No idea what Cynthia Nixon is doing in that dopey character ada either.


They have the new and old down well. People were overly focused on this then. The old were largely Dutch. The new American English. It was a big deal then.
Anonymous
It was not good. Cynthia Nixon brought it down several notches and there are too many Broadway people who we know from other roles. The casting feels disjointed.
Anonymous
I am out an outlier in that I really liked it and am looking forward to the next episode. Love the costumes and sets. Yes, the acting and dialogue are not fantastic but the eye candy makes up for it.
Anonymous
Anonymous wrote:I am out an outlier in that I really liked it and am looking forward to the next episode. Love the costumes and sets.

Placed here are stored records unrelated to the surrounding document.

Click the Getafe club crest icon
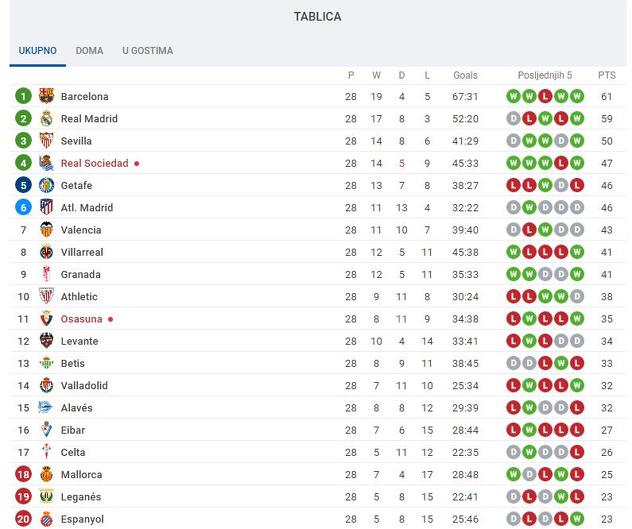The height and width of the screenshot is (529, 632). click(46, 186)

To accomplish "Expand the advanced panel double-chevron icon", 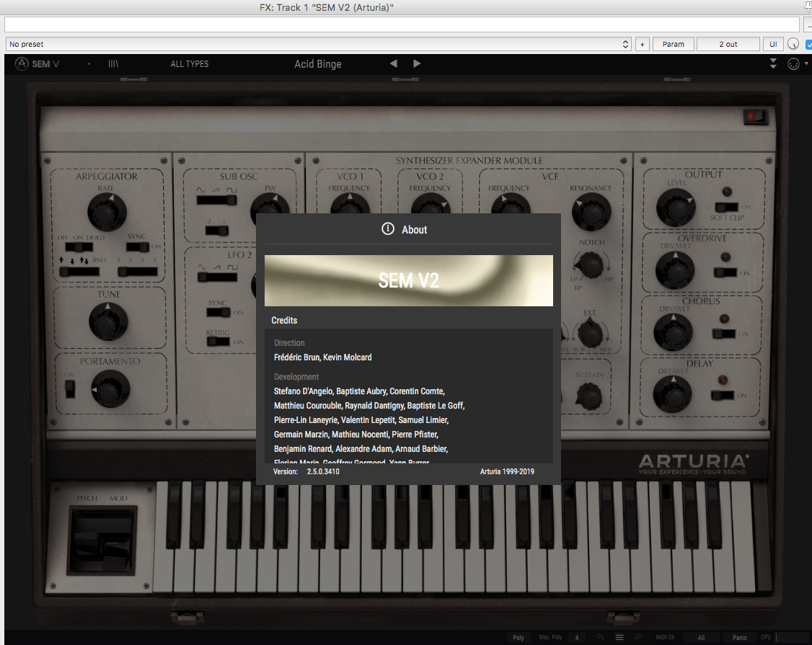I will [773, 64].
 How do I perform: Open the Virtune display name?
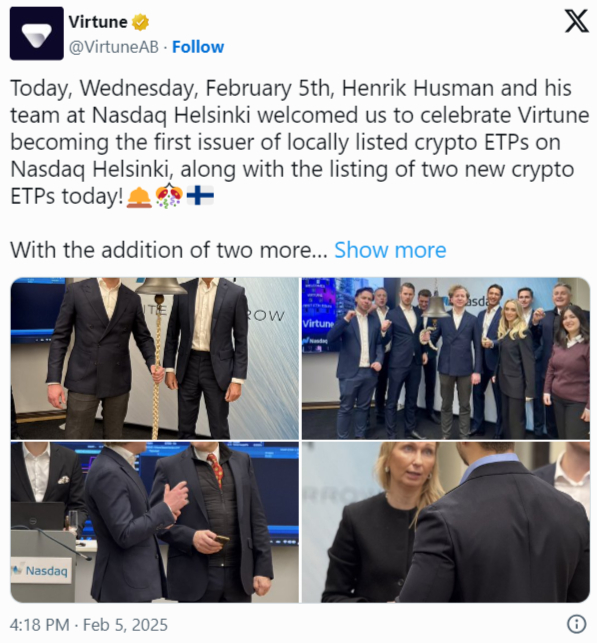pyautogui.click(x=98, y=22)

Yes, the acting and dialogue are not fantastic but the eye candy makes up for it.


I agree. Marian doesn’t do much for me nor does Ada but I’m entertained enough by the rest and looking forward to the next ep!
Anonymous
Anonymous wrote:It was not good. Cynthia Nixon brought it down several notches and there are too many Broadway people who we know from other roles. The casting feels disjointed.


Cynthia Nixon is terrible.
Anonymous
Anonymous wrote:I am out an outlier in that I really liked it and am looking forward to the next episode. Love the costumes and sets. Yes, the acting and dialogue are not fantastic but the eye candy makes up for it.


I also enjoyed it. I live Christine Baranski so I was definitely going to watch it anyway
Anonymous
I loved the costumes but the sets were total crap. Or at least the exteriors were crap. It looked like they filmed it at some old-time theme park.
Anonymous
Anonymous wrote:
Anonymous wrote:I am out an outlier in that I really liked it and am looking forward to the next episode. Love the costumes and sets. Yes, the acting and dialogue are not fantastic but the eye candy makes up for it.


I agree. Marian doesn’t do much for me nor does Ada but I’m entertained enough by the rest and looking forward to the next ep!


Marian Brook is played so dull. We're to believe so many people go out of their way to help this charless wet mop? Casting wher as pure nepotism. Too bad Meryl Streep's daughter doesn't inherit her acting genes.